Oleh : Zaini (Panglima Tombak)
Kabarina.com – Jambi – Belakangan ini muncul opini yang menyebut bahwa status verifikasi Dewan Pers berpotensi melahirkan “kasta baru dalam dunia pers”, bahkan dianggap sebagai upaya monopoli ruang publik. Pandangan ini, meski mengandung kritik, sesungguhnya keliru dan perlu diluruskan agar publik tidak salah memahami esensi dari verifikasi media.
Verifikasi Dewan Pers bukanlah soal siapa yang lebih tinggi atau lebih rendah, melainkan instrumen standar profesional untuk memastikan media bekerja sesuai etika jurnalistik. Sama halnya dengan profesi dokter yang wajib memiliki izin praktik, atau advokat yang wajib tergabung dalam organisasi profesi, media pun perlu memiliki dasar legitimasi yang diakui hukum. Sebagaimana ditegaskan dalam Undang-Undang Nomor 40 Tahun 1999 tentang Pers, kebebasan pers dijamin, tetapi pers juga memiliki kewajiban untuk menaati Kode Etik Jurnalistik. Verifikasi memastikan kewajiban ini ditegakkan. Tanpa standar itu, masyarakat akan kesulitan membedakan antara jurnalisme profesional dan sekadar konten abal-abal.
Kebebasan pers juga tidak berarti kebebasan tanpa batas. Teori social responsibility of the press (McQuail, 2010) menegaskan bahwa pers harus tunduk pada prinsip tanggung jawab sosial. Media yang terverifikasi tunduk pada mekanisme Dewan Pers: ada alamat jelas, penanggung jawab redaksi, serta prosedur penyelesaian sengketa pers. Sebaliknya, riset Wardhani (2020, Jurnal Ilmu Komunikasi UGM) menunjukkan banyak media non-verifikasi yang beroperasi tanpa transparansi, sehingga rawan memproduksi clickbait atau berita pesanan. Dalam kondisi ini, publik justru terancam oleh disinformasi jika semua media diperlakukan sama tanpa standar.

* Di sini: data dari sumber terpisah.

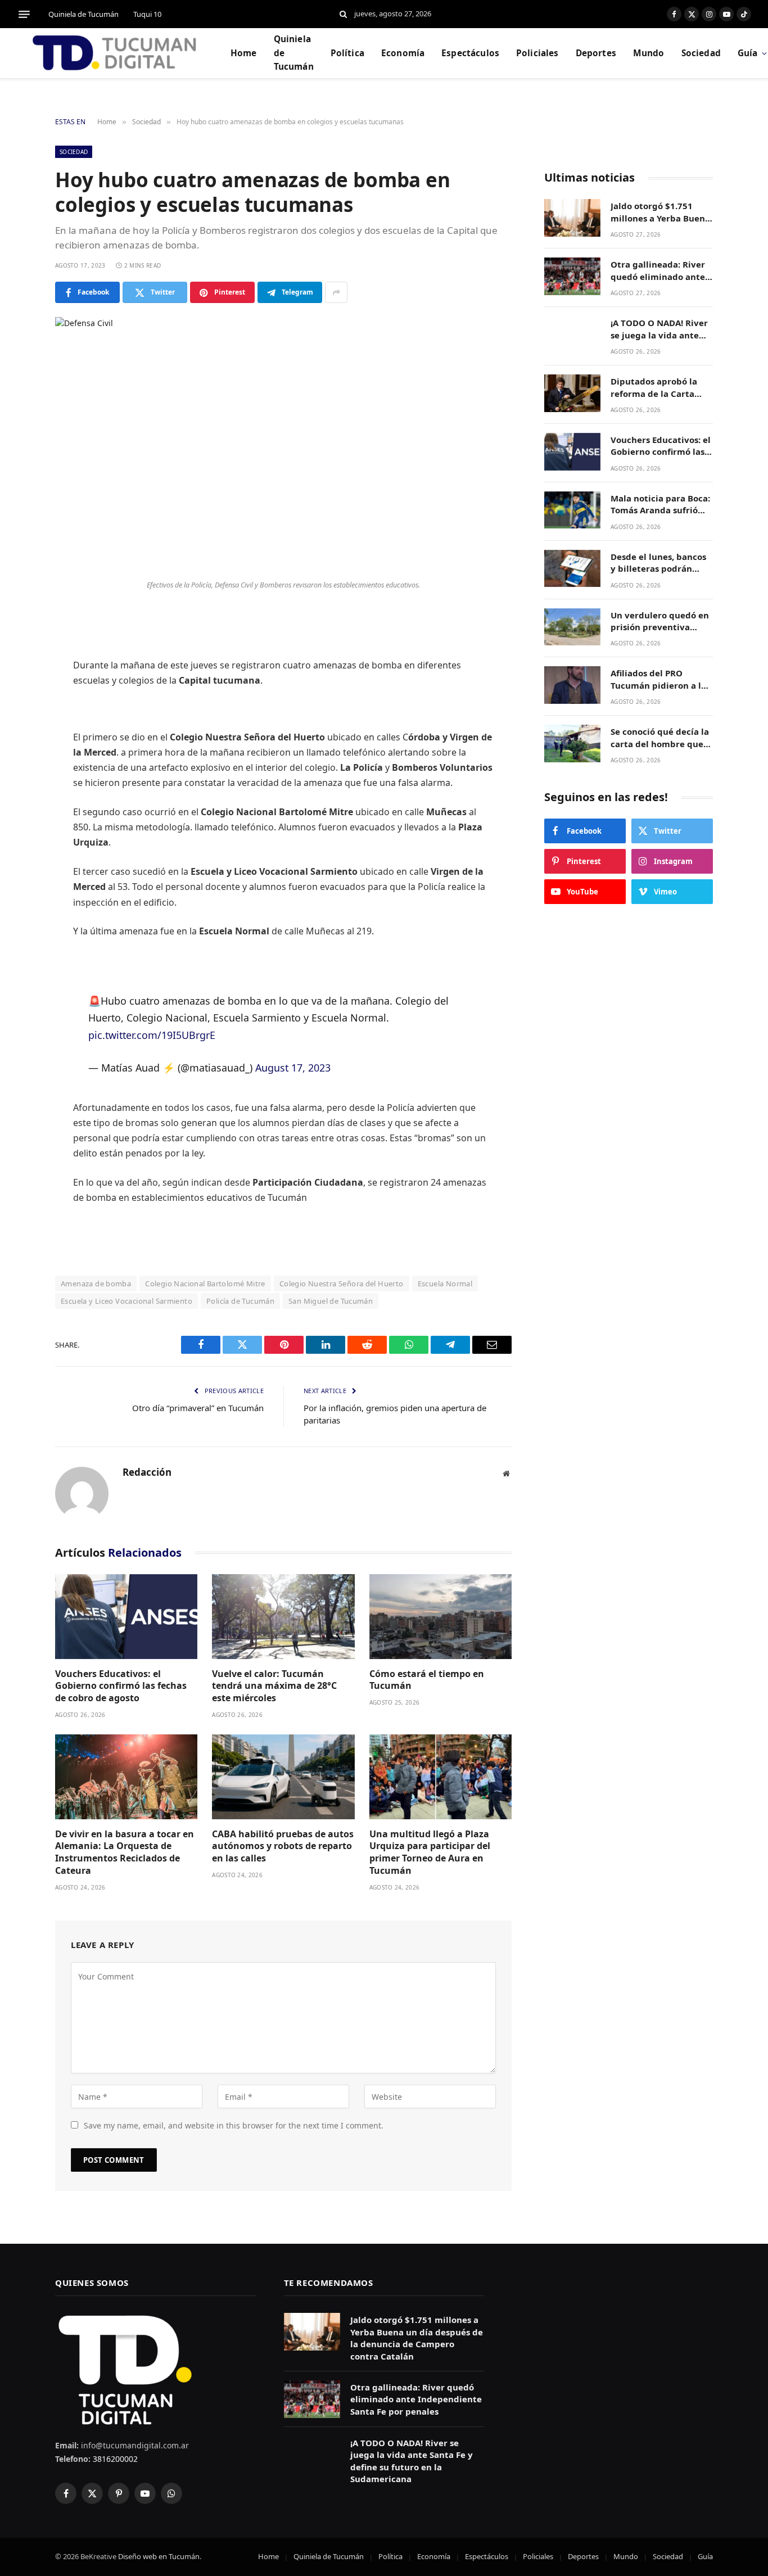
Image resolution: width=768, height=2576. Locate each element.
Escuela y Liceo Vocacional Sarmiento (126, 1301)
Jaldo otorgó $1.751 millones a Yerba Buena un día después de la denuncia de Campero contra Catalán (660, 212)
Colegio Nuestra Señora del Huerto (341, 1283)
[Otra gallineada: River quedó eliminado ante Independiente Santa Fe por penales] (572, 276)
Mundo (649, 53)
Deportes (596, 53)
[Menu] (24, 14)
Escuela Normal (445, 1283)
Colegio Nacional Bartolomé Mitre (205, 1283)
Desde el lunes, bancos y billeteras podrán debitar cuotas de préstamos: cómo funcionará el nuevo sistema (658, 563)
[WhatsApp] (17, 762)
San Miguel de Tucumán (330, 1301)
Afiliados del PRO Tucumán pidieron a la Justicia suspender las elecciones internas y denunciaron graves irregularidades (658, 679)
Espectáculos (470, 53)
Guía (705, 2556)
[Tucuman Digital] (115, 53)
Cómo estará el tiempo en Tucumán (426, 1680)
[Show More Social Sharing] (336, 292)
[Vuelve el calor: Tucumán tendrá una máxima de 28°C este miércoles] (283, 1616)
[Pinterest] (17, 733)
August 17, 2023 (293, 1067)
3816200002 (114, 2458)
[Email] (17, 791)
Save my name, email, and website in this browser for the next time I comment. (233, 2125)
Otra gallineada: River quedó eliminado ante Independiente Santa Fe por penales (662, 271)
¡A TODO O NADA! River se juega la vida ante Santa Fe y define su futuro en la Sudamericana (659, 329)
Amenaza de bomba (96, 1283)
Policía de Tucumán (240, 1301)
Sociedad (701, 53)
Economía (402, 53)
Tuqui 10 (147, 14)
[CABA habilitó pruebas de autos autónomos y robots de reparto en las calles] (283, 1776)
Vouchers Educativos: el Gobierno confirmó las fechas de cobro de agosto (121, 1686)
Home (244, 53)
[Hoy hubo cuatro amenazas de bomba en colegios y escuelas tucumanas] (283, 445)
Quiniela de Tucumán (83, 14)
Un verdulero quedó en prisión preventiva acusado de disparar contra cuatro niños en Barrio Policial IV (660, 621)
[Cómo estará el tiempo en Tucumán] (440, 1616)
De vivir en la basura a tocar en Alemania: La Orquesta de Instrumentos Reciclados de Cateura (124, 1852)
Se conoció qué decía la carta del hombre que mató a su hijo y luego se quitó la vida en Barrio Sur (660, 738)
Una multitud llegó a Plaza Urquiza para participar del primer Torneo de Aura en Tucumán (429, 1852)
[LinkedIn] (17, 705)
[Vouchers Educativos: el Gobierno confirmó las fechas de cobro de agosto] (126, 1616)
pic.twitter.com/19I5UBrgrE (151, 1035)
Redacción (147, 1472)
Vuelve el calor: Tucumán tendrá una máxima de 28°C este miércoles (274, 1686)
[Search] (343, 14)
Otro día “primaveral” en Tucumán (198, 1407)
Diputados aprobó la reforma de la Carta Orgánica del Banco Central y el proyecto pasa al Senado (656, 388)
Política (347, 53)
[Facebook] (17, 647)
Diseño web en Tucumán (159, 2556)
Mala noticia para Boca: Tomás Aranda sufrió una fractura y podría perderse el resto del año (660, 504)
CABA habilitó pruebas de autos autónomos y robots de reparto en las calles (283, 1846)
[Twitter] (17, 676)
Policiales (537, 53)
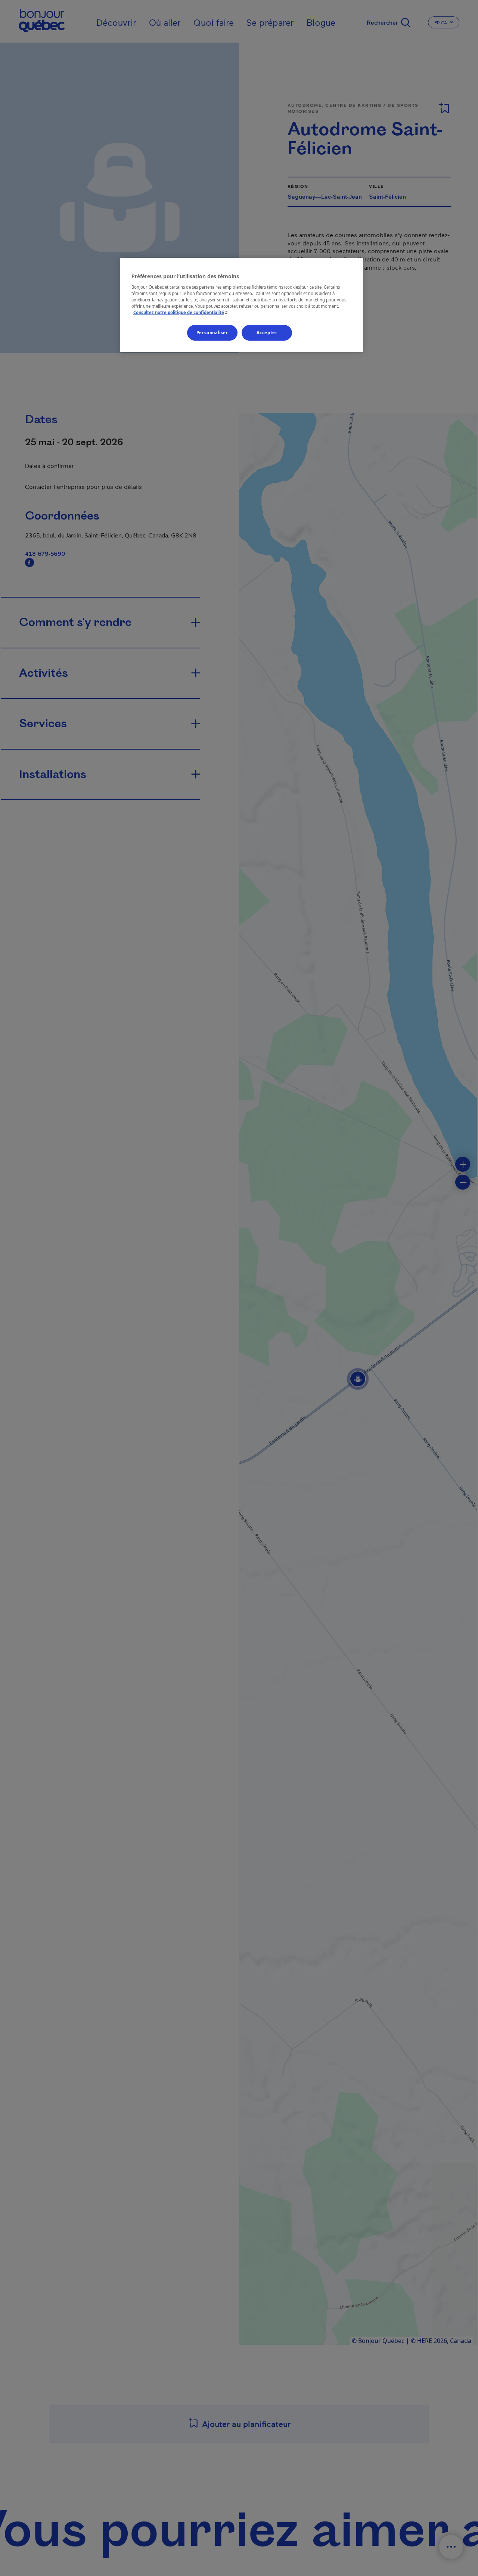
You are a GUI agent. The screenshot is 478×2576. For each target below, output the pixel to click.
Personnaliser (212, 332)
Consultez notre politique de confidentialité (181, 312)
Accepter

Tidak ada yang menyangkal peran media komunitas, aktivis, atau kreator digital dalam menyuarakan isu-isu akar rumput. Namun, karya mereka tetap harus dibedakan dari jurnalisme profesional. Menyamakan semua produk informasi tanpa standar sama saja mengaburkan batas antara berita dan opini, antara fakta dan propaganda. Alih-alih menolak verifikasi, yang lebih sehat adalah mendorong media lokal untuk melengkapinya. Kajian Nugroho dkk. (2019, Centre for Innovation Policy and Governance) menyebut bahwa justru media kecil dan lokal paling diuntungkan dengan status verifikasi, karena mendapat legitimasi sekaligus perlindungan hukum ketika berhadapan dengan tekanan politik maupun kriminalisasi.
Pandangan bahwa verifikasi adalah bentuk represi administrasi justru terbalik. Faktanya, verifikasi memberi perlindungan bagi jurnalis. Dalam berbagai kasus sengketa, seperti yang tercatat dalam Laporan Tahunan Dewan Pers (2022), status verifikasi menjadi dasar kuat bagi jurnalis untuk lolos dari jeratan UU ITE maupun tuntutan pidana. Kritik bahwa ada media terverifikasi yang partisan memang valid. Tetapi solusinya bukan menolak verifikasi, melainkan memperkuat mekanisme sanksi etika. Menyalahkan sistem verifikasi hanya karena segelintir media menyalahgunakannya ibarat menolak keberadaan SIM hanya karena ada sopir berlisensi yang melanggar lalu lintas.
Benar bahwa integritas adalah kunci utama dalam jurnalisme. Namun integritas tanpa legalitas membuat jurnalis rentan, sementara legalitas tanpa integritas membuat media kehilangan kepercayaan publik. Karena itu, integritas dan legalitas tidak boleh dipertentangkan—keduanya harus berjalan beriringan.
Verifikasi Dewan Pers bukanlah legitimasi monopoli, melainkan standar profesional agar pers benar-benar menjadi pilar demokrasi keempat. Yang berbahaya justru narasi yang menolak standar, karena berpotensi membuka ruang bagi misinformasi dan melemahkan kepercayaan publik terhadap pers. Kebebasan pers sejati bukanlah kebebasan liar tanpa tanggung jawab, melainkan kebebasan yang ditopang oleh etika, profesionalisme, dan mekanisme akuntabel.